======== Exercise material

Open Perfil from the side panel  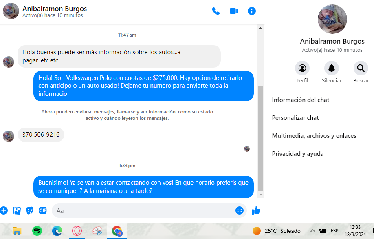point(302,72)
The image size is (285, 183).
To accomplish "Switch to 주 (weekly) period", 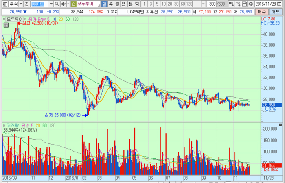I will coord(111,4).
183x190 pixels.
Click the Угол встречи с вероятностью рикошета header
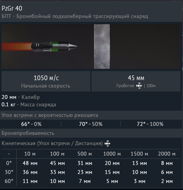tap(50, 115)
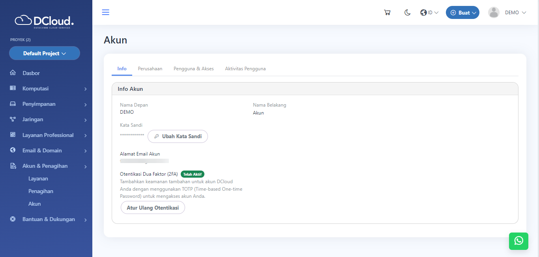The height and width of the screenshot is (257, 539).
Task: Open WhatsApp chat support button
Action: (x=518, y=240)
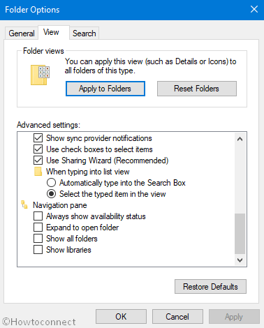Click the Advanced settings scrollbar thumb
This screenshot has height=328, width=264.
pyautogui.click(x=240, y=234)
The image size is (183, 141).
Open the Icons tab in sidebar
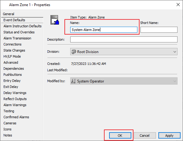pyautogui.click(x=8, y=129)
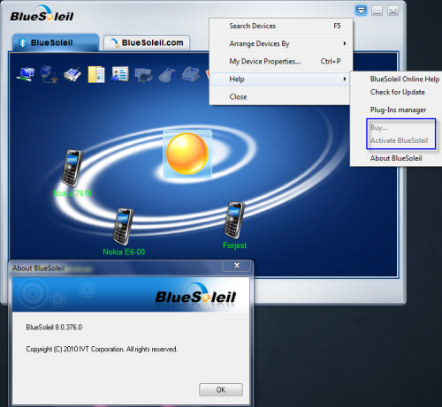
Task: Open the File Transfer folder icon
Action: [x=96, y=74]
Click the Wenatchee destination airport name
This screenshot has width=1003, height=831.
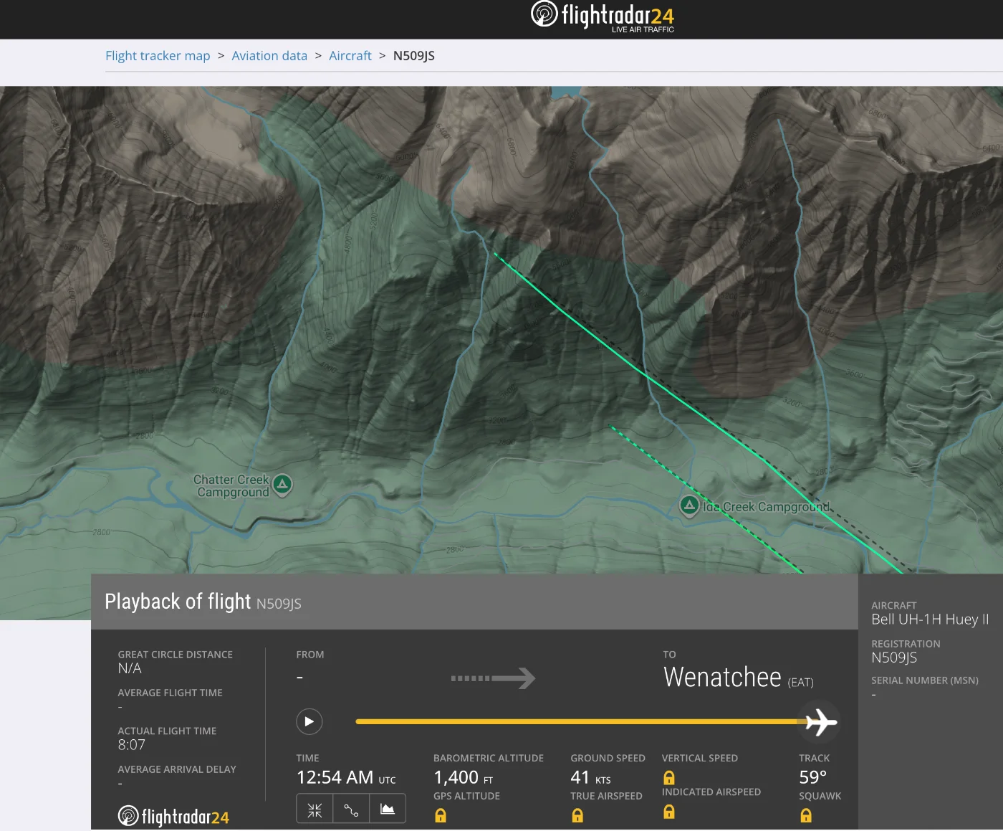pyautogui.click(x=722, y=678)
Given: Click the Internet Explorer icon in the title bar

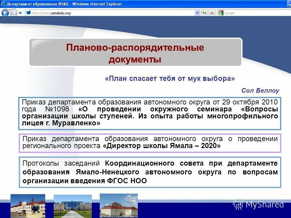Looking at the screenshot, I should click(4, 4).
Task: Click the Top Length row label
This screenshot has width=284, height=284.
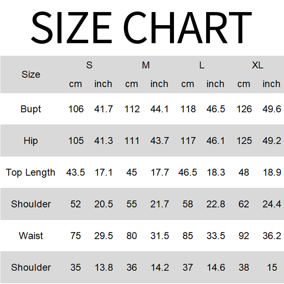Action: pos(31,173)
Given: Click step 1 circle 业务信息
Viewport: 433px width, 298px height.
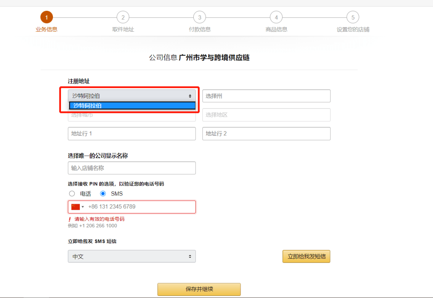Looking at the screenshot, I should [47, 17].
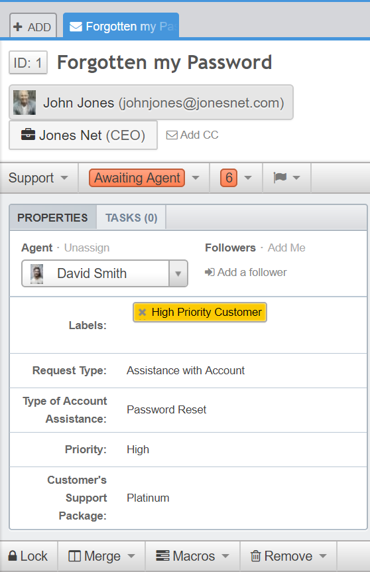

================

What you will do
Lines before the one containing "Given: Click the" are not wanted; write out that line and every later line through the end of the data above, exactly, without pictures.

Task answer
Given: Click the Internet Explorer icon in the title bar

Looking at the screenshot, I should click(4, 4).
Task: Click the Top Length row label
This screenshot has width=284, height=284.
Action: pos(31,173)
Given: Click step 1 circle 业务信息
Viewport: 433px width, 298px height.
Looking at the screenshot, I should [47, 17].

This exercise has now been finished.